Free Music Review: Excellent, mainly for the 1st and 2nd CDs Hit: 4 Stars
This is an excellent collection, worth having, but primarily for the first two CDs. (I wasn't aware any recording of Walt Whitman existed at all.)
Many of the recordings are surprising for the style of reading. Whitman's is one -- his accent made me gape. Likewise, the style of Yeats or Eliot is a real insight into how poetry was received in a different time.

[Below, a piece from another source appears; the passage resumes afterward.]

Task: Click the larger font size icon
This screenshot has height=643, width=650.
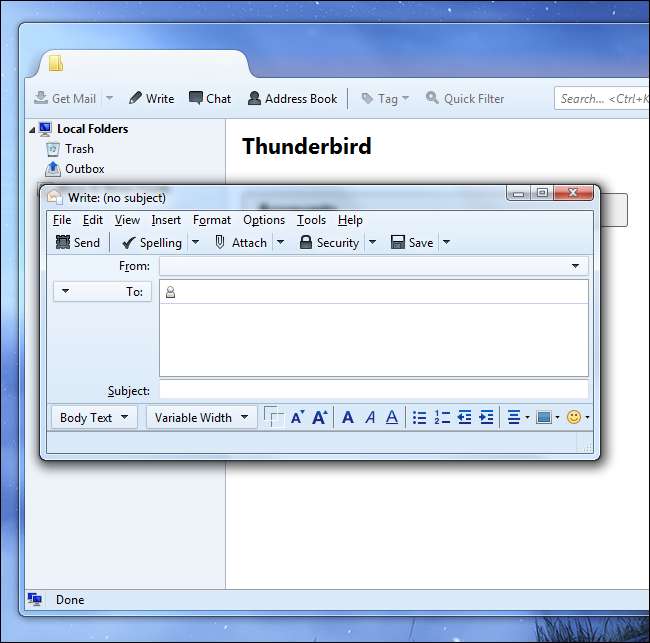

I give the collection 4 stars instead of 5 for its unevenness. I can think of vastly more interesting people than Rebekah Presson Mosby to compile such a collection. And the selection of contemporary poets is erratic with glaring omissions and curious (even pointless) inclusions. Why three selections of Amiri Baraka (whose work I do like) but only one of Seamus Heaney? Or A.R. Ammons or John Ashberry or Adrienne Rich?
Sadly missing (a partial list and in no particular order): Louise Gluck, Nikki Giovanni, Mark Doty, Thomas Hardy, Marianne Moore, Philip Larkin, W.S. Merwin, Michael Ondaatje. (Of course, I have my own biases.)
And it would have been wonderful to hear some poets back to back on the same work. For example, William Butler Yeats and Galway Kinnell reading "The Lake Isle of Innisfree" (Yeats's work and one of Kinnell's favorites). Admittedly, this might be asking too much.
So, on balance, very worth having for the recordings of the late poets.
Free Music Review: Awesome if you can hear it.... Hit: 4 Stars
It's awesome hearing the poetry in the voices of the poets, and I understand that these are amazingly rare and old recordings, but maybe it wasn't worth including pieces that just can't be understood? Or relate that fact to the customer so that they understand that the quality is diminished because of the oldness and rarity of the pieces.
A follow up reading by a contemporary poet on those pieces would add value to the set, and allow the customer two views of the written work.